The second pattern is “Sharing Context.” Imagine a strategic consultant being brought into an ongoing project. To provide valuable insights, they must read all the meeting minutes, email threads, and decision documents from the project’s inception. In this model, a sub-agent is granted access to the main agent’s full historical context but operates with its own unique system prompt and specialized toolset. This allows it to approach the problem from a fresh, expert perspective while being fully informed of the global background. Though more costly, this pattern is invaluable for complex, interdependent tasks that require deep contextual understanding, such as in-depth research.

The “Layered Action Space”: The Leap from Toolbox to Ecosystem

Thus far, our discussion has centered on managing the information within the context. However, the most revolutionary idea in context engineering lies in applying the same principles to managing the tools themselves. When an agent is presented with dozens or even hundreds of tools, it can fall into “tool confusion,” unsure which one to invoke in a given situation. The real solution is not to give it an infinitely large toolbox, but to build a hierarchical, explorable “action ecosystem.” This is the “Layered Action Space” framework.

Layer One is the Core: Function Calling. These are the agent’s most fundamental, atomic abilities—its “primal instincts.” At this level, we provide only a very small number (e.g., fewer than ten) of absolutely essential and universal functions, such as: read file, write file, execute shell command, search. These functions form the stable, reliable, and easily understood bedrock of its interaction with the digital world.
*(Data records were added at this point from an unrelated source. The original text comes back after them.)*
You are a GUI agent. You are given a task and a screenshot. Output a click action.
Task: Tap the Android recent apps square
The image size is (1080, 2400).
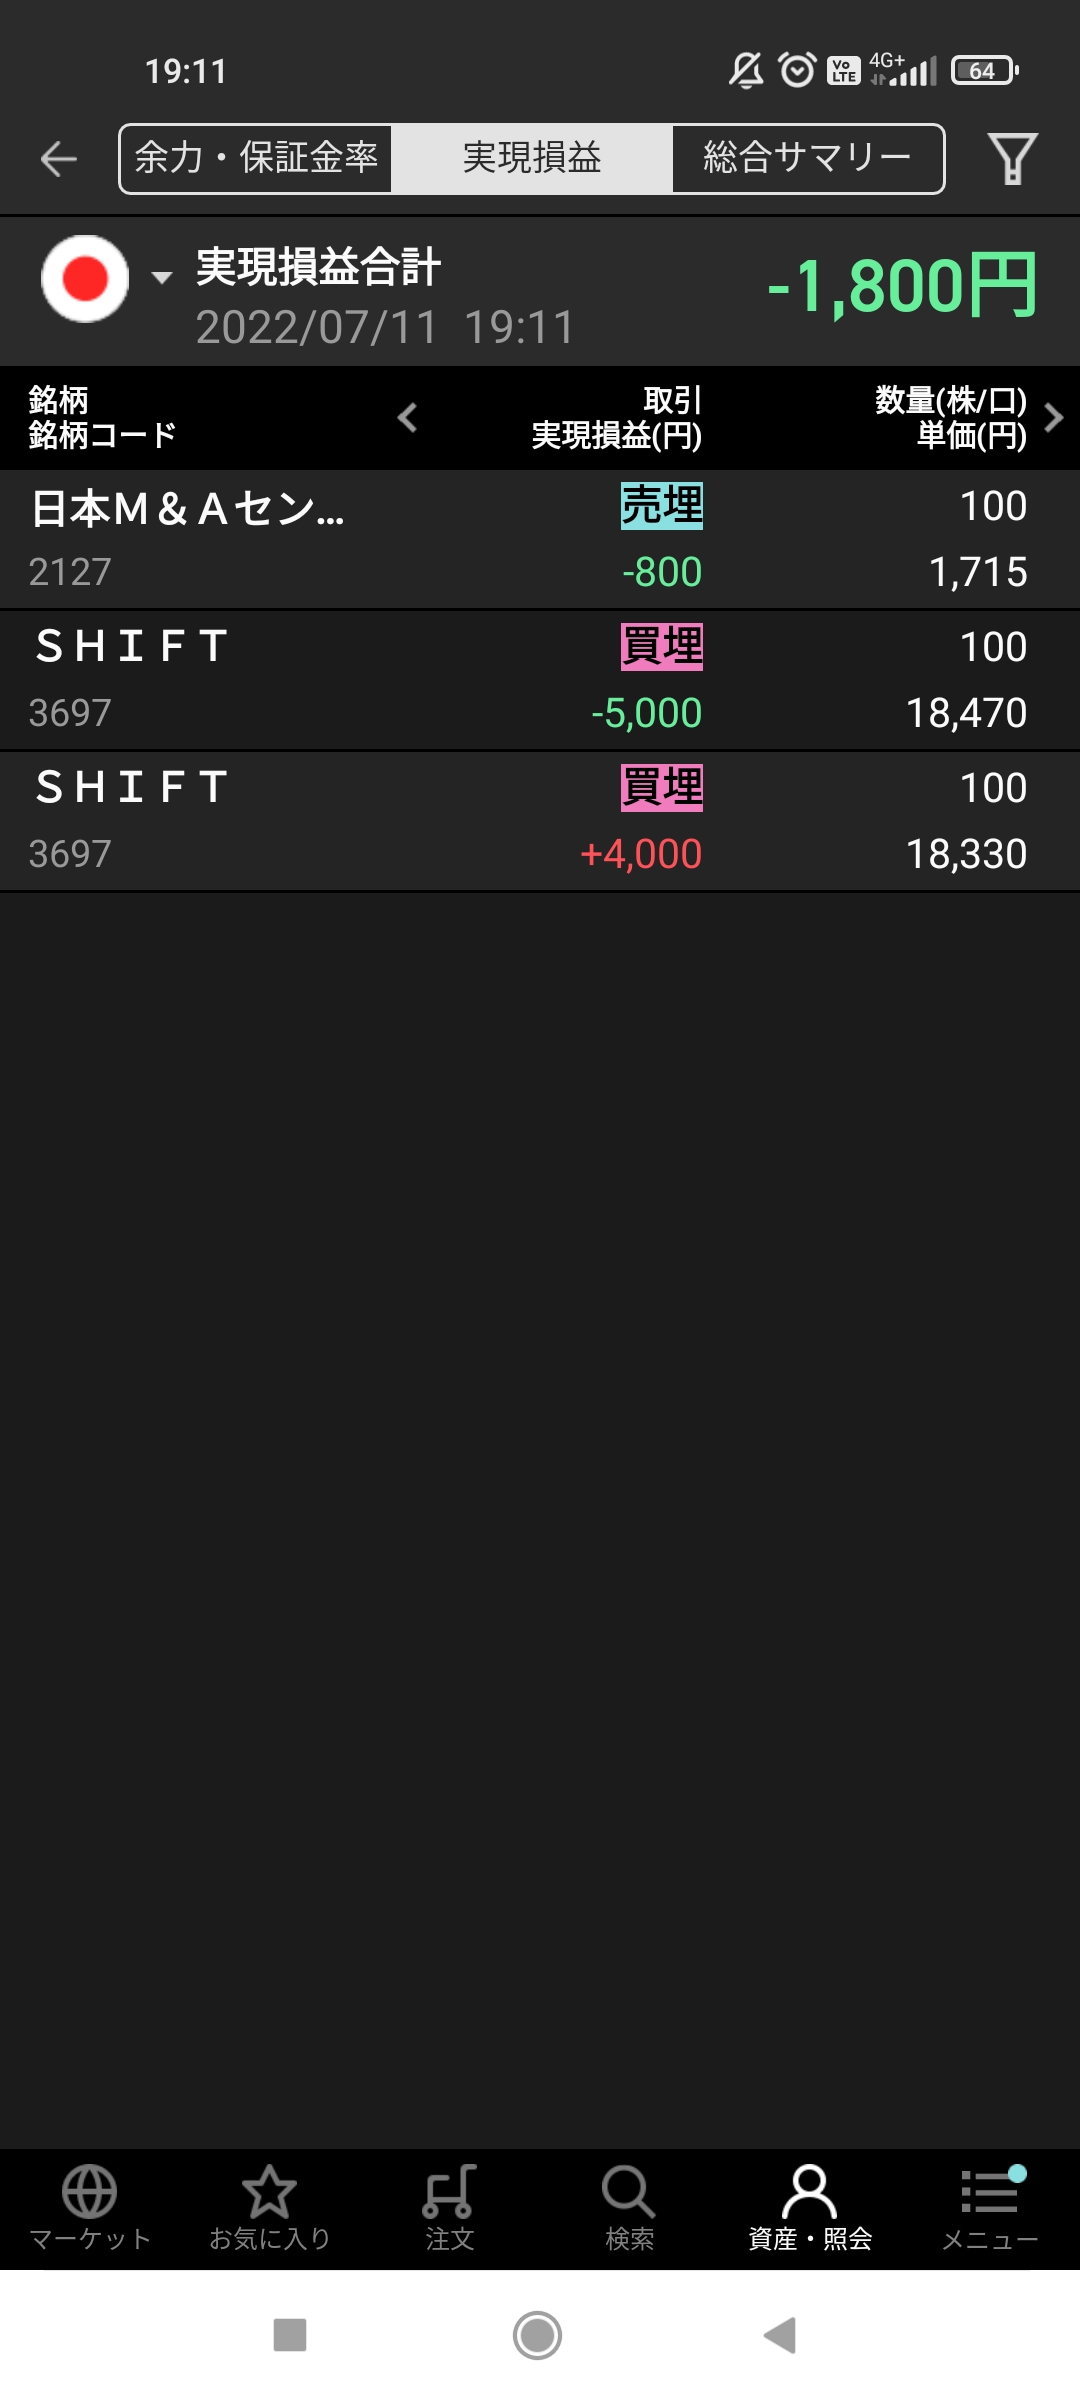coord(290,2336)
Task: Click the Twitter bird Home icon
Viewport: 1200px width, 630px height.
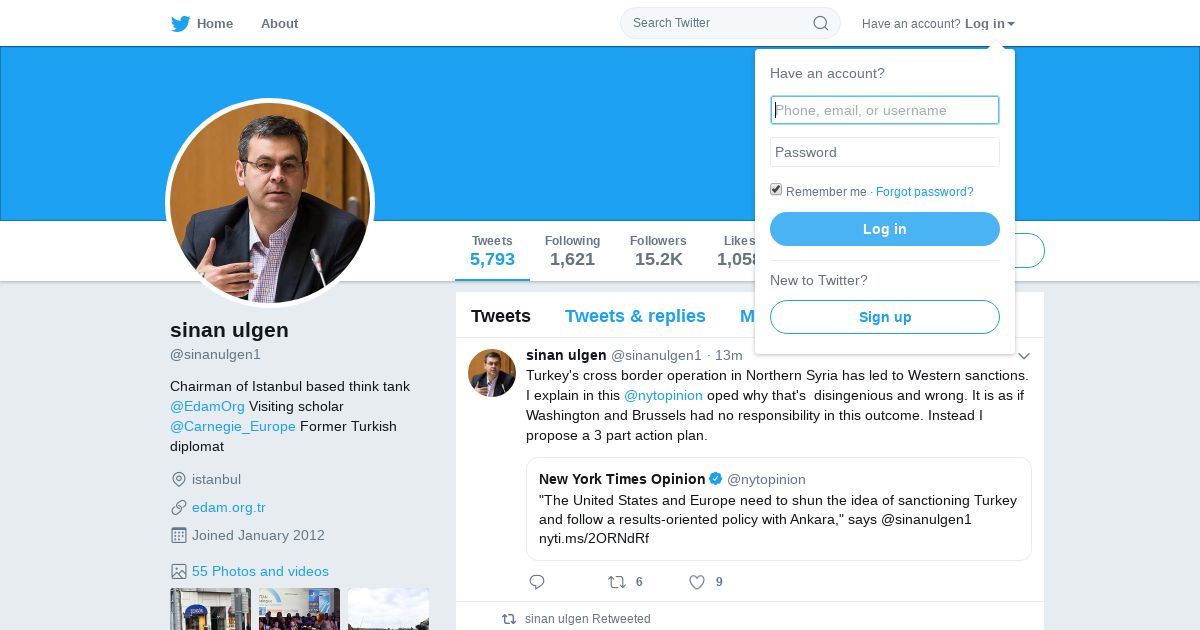Action: (181, 24)
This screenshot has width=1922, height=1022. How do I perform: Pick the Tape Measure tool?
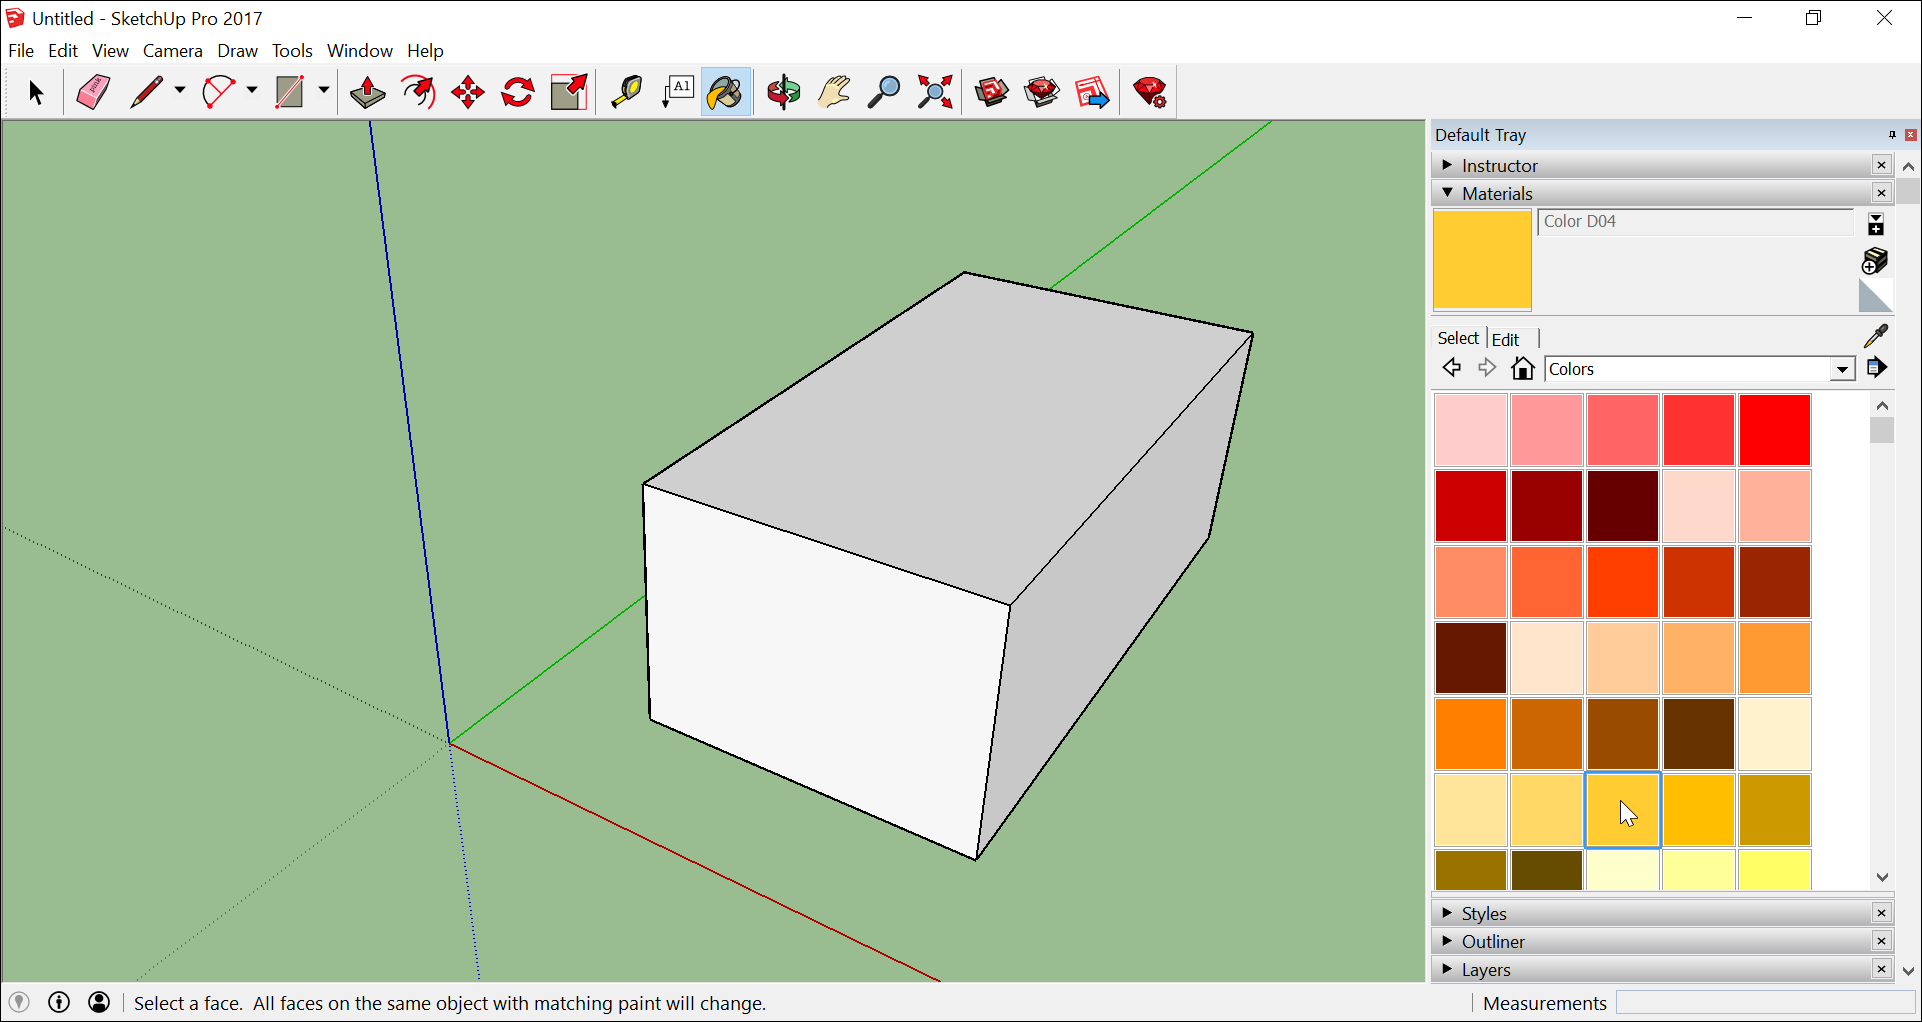(x=627, y=91)
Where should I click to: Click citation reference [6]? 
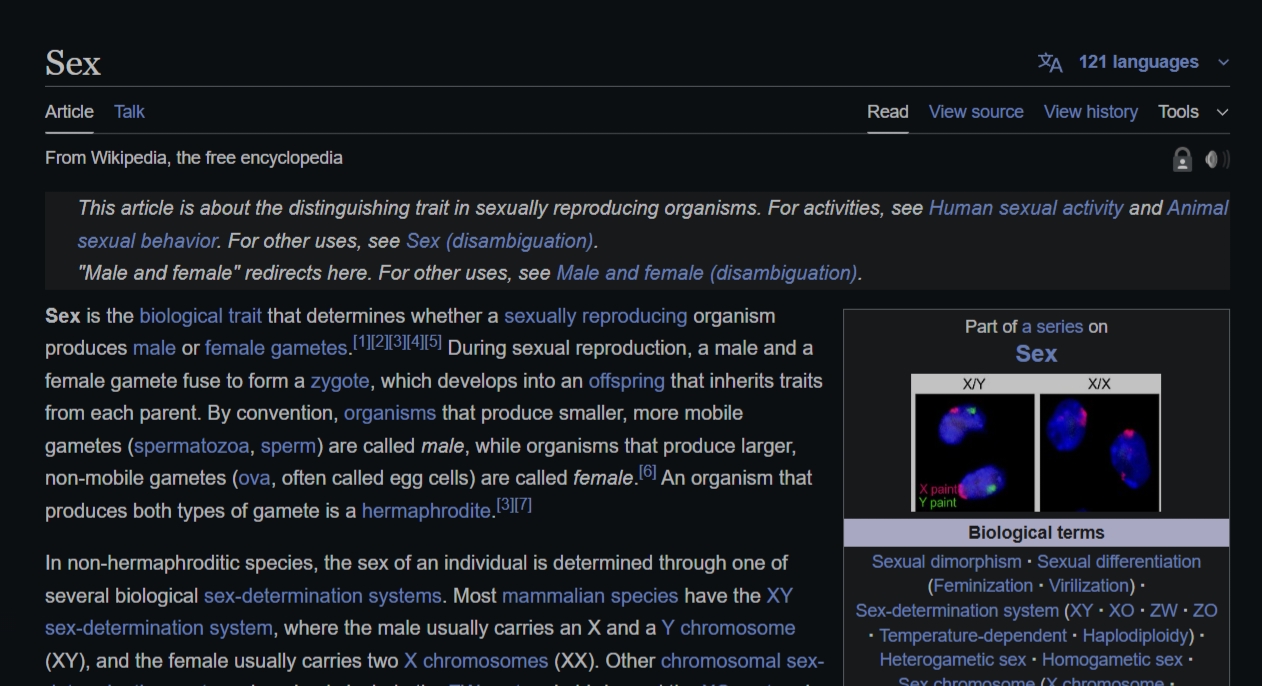point(647,472)
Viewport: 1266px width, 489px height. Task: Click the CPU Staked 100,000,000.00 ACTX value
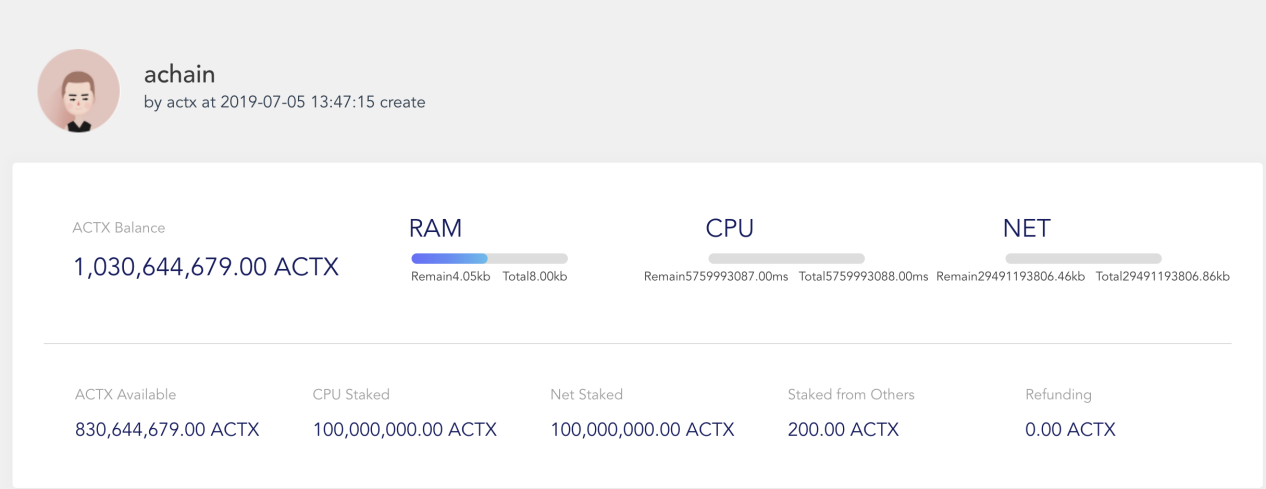(405, 430)
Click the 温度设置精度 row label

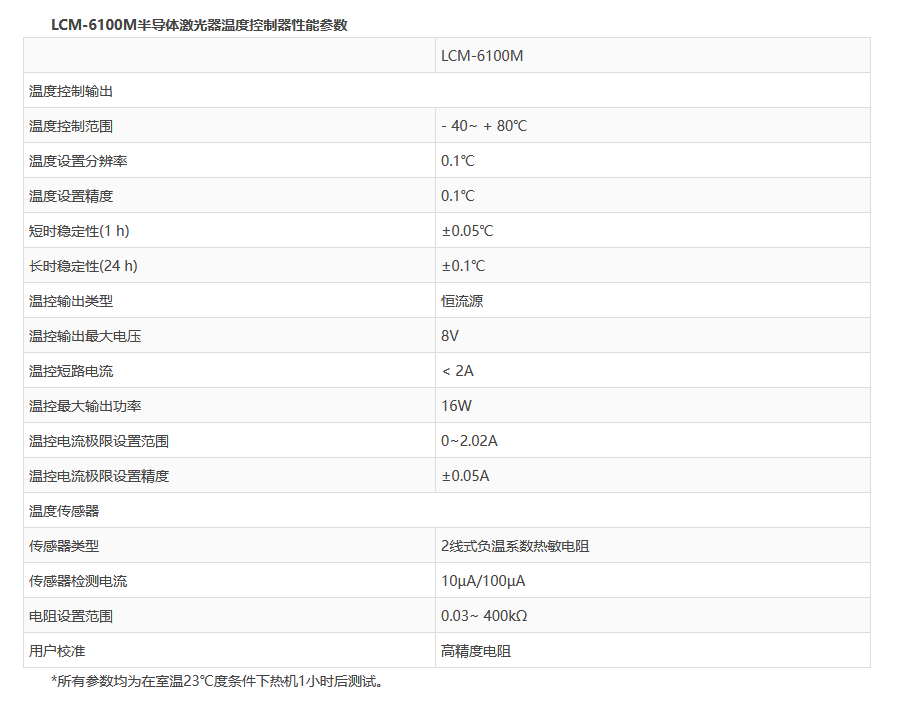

Layer Two is the Environment: Sandbox Utilities. Here, the paradigm shifts. The agent is no longer passively “given” tools; it is placed within a virtual sandbox pre-loaded with various utilities. Using the “execute shell command” function from its core layer, it can discover, learn, and use these tools just as a human would on a computer (e.g., using ls to see files, grep to search content, or running a custom mcp-cli program). The agent evolves from a mere “tool user” to an “environment explorer.” Its capabilities are no longer limited by the length of its system prompt but can expand infinitely as it learns its surroundings.

Layer Three is the Ecosystem: Packages & APIs. This is the highest level of abstraction. Here, the agent is empowered to write and execute code, such as Python scripts. This grants it access to a virtually limitless universe of third-party libraries and external APIs, whether for complex data analysis, 3D model generation, or fetching real-time financial market data. At this level, the agent becomes a “solution creator,” dynamically composing the powers of the external ecosystem to build unprecedentedly complex workflows on the fly.

This three-tiered framework transforms the agent’s capabilities from a flat list into a three-dimensional, explorable ecosystem. It not only solves the problem of tool overload but, more importantly, provides a clear and powerful pathway for the agent’s growth and emergent intelligence.

Less is More: Returning to the Essence of Symbiosis with AI

Looking back at the strategies of context engineering—from compaction and summarization to isolation and layering—we arrive at a simple, profound truth: its ultimate goal is not to build an increasingly complex scaffold around the AI, but to make its job simpler.

Every successful act of context management is an exercise in eliminating noise and sharpening focus. Our greatest leaps forward often come from simplifying our architecture, from removing unnecessary tricks, and from placing a little more trust in the model’s inherent intelligence. The essence of context engineering is to create a pristine environment where that intelligence can flourish.
In the end, our pursuit is not a “super-program” force-fed with commands and tools, but a “digital partner” endowed with core capabilities and trusted to learn, explore, and create within a rich ecosystem. This, perhaps, is the true path toward a symbiotic future with AI—not by building more, but by understanding more.